In news that’s surprising to no one, American Apparel on Monday announced that net sales for the quarter ended June 30 had tumbled 17.2 percent to $134.4 million from $162.4 million in the year-ago period, citing store closures and a lack of new styles for the spring/summer selling season.
Its net loss, meanwhile, widened to $19.4 million, or $0.11 per share, compared to $16.2 million, or $0.09 per share, in the second quarter of 2014.
Following last week’s announcement that it “does not currently expect” to have enough cash to see it through the next year, the Los Angeles-based company has since increased its credit line but declared Monday that it may not have “sufficient liquidity necessary” to sustain operations.
The clothier said it had breached covenants related to its $50 million Capital One credit facility as of June 30 and that the lender had handed over rights and obligations to a syndicate that includes Standard General and Goldman Sachs Asset Management, while Wilmington Trust would replace it as administrative agent.

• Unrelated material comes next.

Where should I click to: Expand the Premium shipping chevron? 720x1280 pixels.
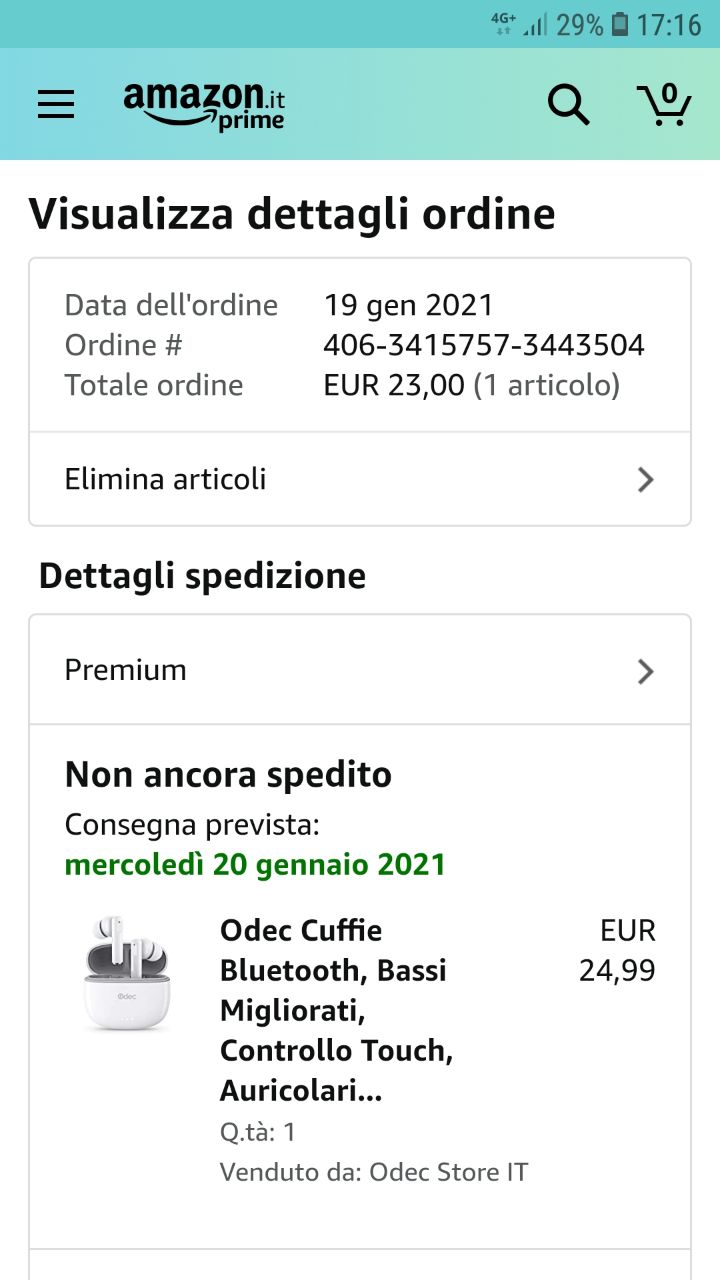point(646,671)
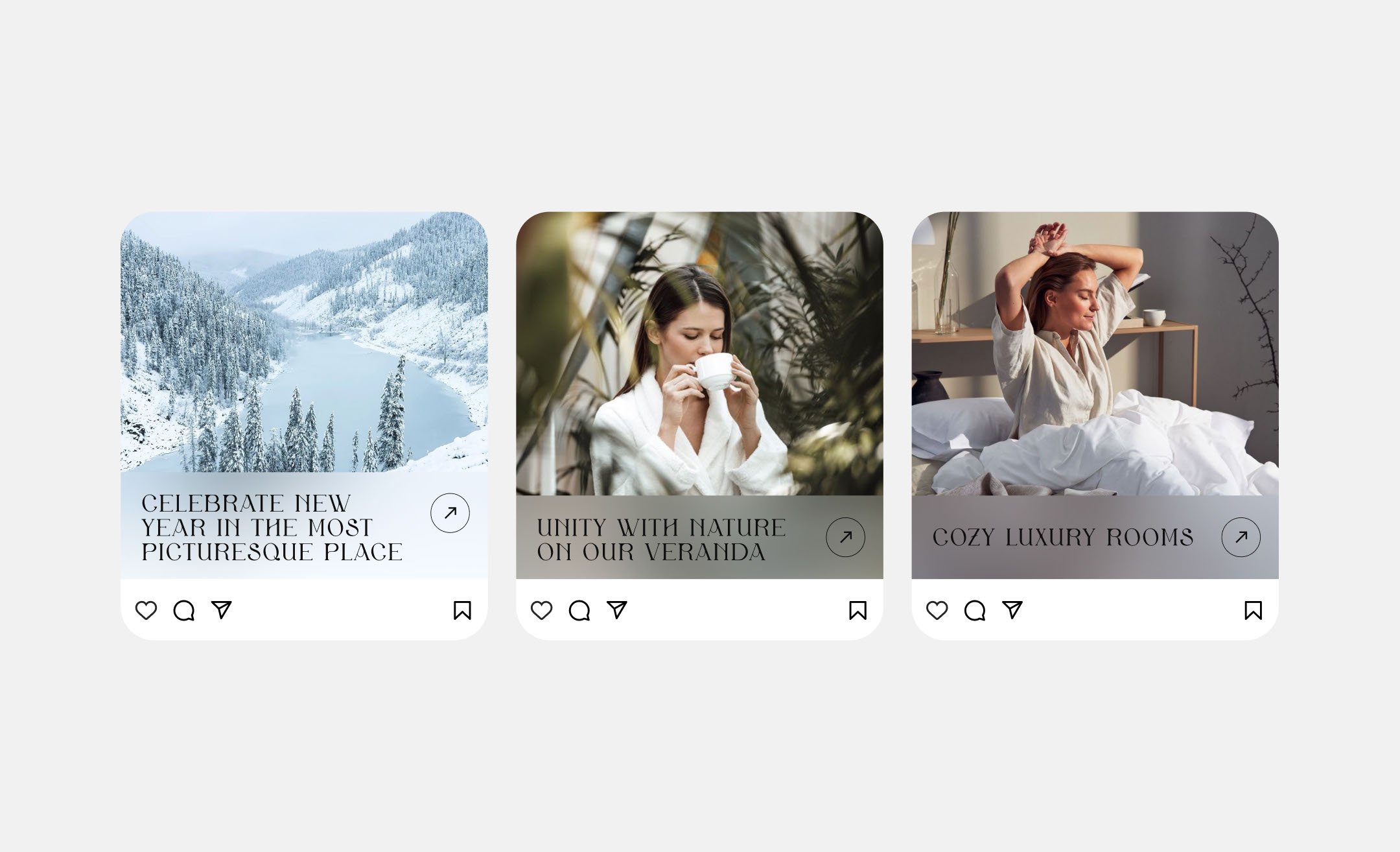Select the woman stretching in bed photo
The height and width of the screenshot is (852, 1400).
1095,353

Wilmington has waived the covenant violations and increased the credit facility to $90 million. As of August 11, American Apparel has $11.2 million in cash, but it has $210.6 million in long-term debt and a bond-interest payment of about $13.9 million due on October 15.

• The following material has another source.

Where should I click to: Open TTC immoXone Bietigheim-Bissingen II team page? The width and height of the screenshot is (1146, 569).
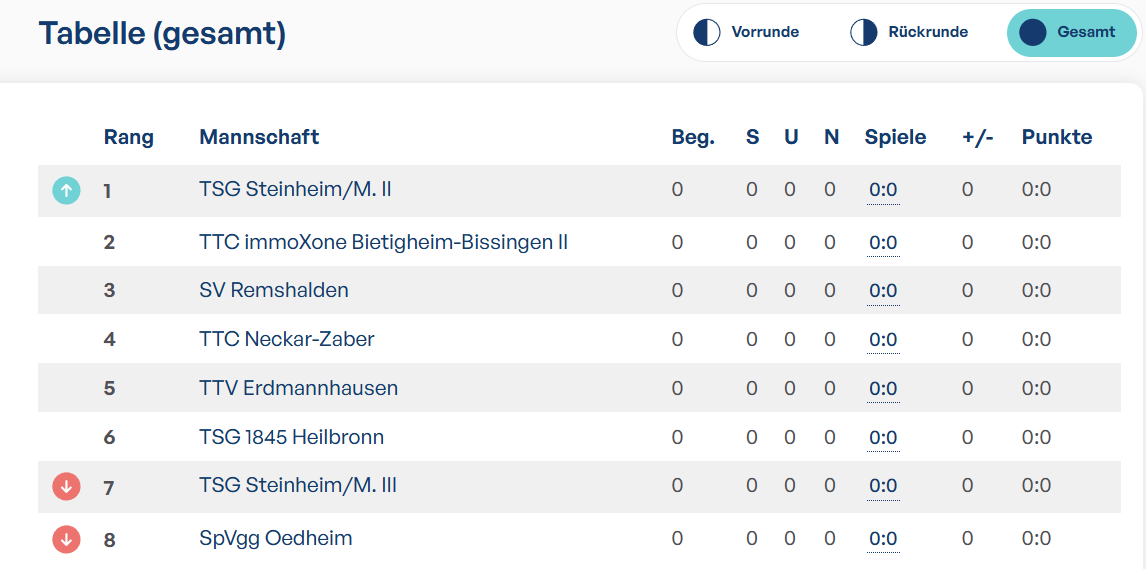pyautogui.click(x=384, y=242)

“As a result of the Capital One Credit Facility covenant default and the liquidity uncertainty described above, we have been working with our advisers and have begun discussions with certain key financial stakeholders to analyze potential strategic and financial alternatives, which may include, among other things, refinancing or new capital raising transactions, amendments to or restructuring of our existing indebtedness and other obligations, and consideration of other restructuring and recapitalization transactions,” the company said in the filing, adding, “Substantial uncertainty exists as to the ultimate outcome of those discussions… Our existing and any new investors could suffer substantial or total losses of their investment in our common stock.”

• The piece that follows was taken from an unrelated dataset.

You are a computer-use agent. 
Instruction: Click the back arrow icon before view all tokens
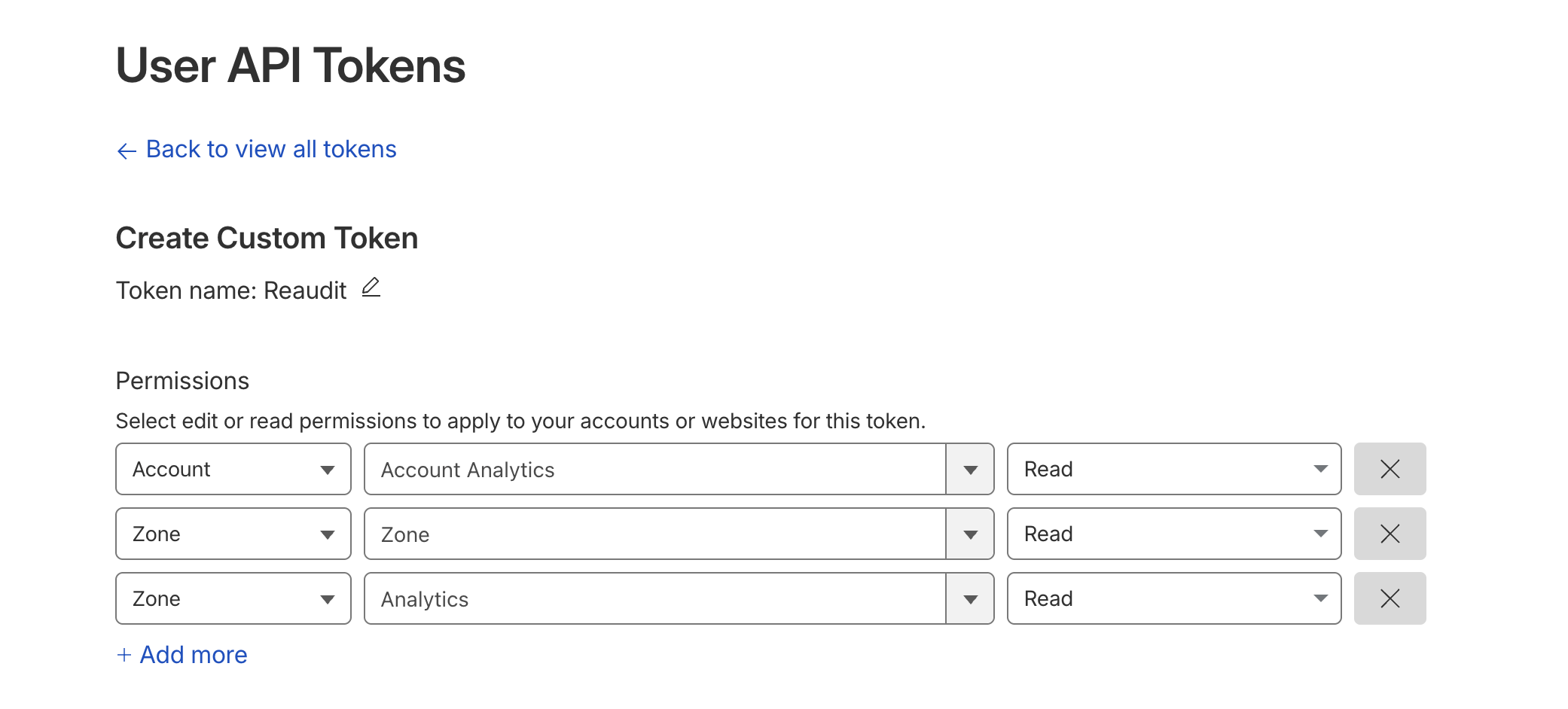tap(126, 151)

American Apparel has been struggling to lift itself out of the doldrums for a number of years. In addition to its market value plunging from $540 million to about $90 million in the last five years, fallen founder Dov Charney can’t stop suing the company. And CEO Paula Schneider’s turnaround plan, which includes cutting $30 million in costs by closing under-performing stores and eliminating jobs as well as replacing the brand’s risqué ads with more empowering images, has yet to have much of an impact.